The proteins were measures using a mass spectrometer. This allowed the scientists to determine the presence and abundance of hundreds of thousands of proteins in a blood sample based on their mass. Also known as proteomic analysis, the test allows scientists to measure more proteins than regular clinical assays. In turn, this test can offer more insight into the evolution of coronavirus cases.

The report notes the test has been validated in a test involving 24 severely ill patients. It predicted the outcome for 18 of 19 patients who survived and for five patients of five who died.

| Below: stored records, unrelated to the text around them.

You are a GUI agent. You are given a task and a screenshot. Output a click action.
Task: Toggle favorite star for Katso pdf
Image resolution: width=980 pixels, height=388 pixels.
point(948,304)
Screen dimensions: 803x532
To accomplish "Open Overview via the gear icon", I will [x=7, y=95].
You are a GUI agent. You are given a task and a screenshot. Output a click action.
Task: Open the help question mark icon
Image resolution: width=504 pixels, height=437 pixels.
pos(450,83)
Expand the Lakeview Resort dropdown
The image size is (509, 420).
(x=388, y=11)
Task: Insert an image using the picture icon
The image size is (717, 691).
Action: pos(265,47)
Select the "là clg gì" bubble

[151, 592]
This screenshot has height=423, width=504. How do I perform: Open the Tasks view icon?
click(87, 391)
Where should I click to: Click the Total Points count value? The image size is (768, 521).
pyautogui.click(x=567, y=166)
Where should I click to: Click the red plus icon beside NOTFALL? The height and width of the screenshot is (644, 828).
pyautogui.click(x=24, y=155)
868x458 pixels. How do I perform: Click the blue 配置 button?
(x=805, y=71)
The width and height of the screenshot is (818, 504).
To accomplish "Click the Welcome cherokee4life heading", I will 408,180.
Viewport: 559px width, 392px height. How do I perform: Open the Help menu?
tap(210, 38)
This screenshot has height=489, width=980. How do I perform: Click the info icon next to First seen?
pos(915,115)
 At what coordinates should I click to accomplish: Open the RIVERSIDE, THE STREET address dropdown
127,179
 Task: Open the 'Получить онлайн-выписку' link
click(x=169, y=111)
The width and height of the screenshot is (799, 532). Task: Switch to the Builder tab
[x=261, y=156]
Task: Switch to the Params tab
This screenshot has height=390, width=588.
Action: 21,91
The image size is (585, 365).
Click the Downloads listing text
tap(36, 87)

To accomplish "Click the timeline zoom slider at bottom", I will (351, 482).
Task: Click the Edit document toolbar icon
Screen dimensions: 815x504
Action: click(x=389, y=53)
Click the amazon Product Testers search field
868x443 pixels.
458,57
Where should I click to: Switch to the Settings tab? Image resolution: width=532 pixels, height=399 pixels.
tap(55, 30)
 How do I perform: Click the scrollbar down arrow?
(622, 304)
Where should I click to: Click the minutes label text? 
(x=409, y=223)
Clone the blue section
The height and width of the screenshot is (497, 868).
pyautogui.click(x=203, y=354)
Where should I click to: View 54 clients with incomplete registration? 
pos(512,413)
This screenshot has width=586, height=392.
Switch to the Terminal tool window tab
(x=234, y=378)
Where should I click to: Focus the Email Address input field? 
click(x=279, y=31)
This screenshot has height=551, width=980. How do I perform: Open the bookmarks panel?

“We can predict which patients will need oxygen support and ventilator support quite accurately, and we also have markers for patients who are not that severely ill initially but are at high risk of getting worse,” said Ralser.

Further clinical trials will follow in the UK, US, and Germany to determine whether the test really works. Health regulators would have to approve the tests before they can be available more widely. This new blood test for proteins might prove to be a game-changer in other illnesses down the road, not just COVID-19. The Guardian notes that other teams are looking at predicting prognoses for cancer, type 2 diabetes, and neurodegenerative diseases with proteomic tests.

A researcher not involved in the study noted one important limitation they’ll have to account for. The blood test was devised early in the pandemic at a time when dexamethasone wasn’t a routinely used medicine to temper the exacerbated immune response that occurs in severe cases. Dexamethasone is now a standard of care for severe COVID-19 and might impact the protein markers at this point in the pandemic.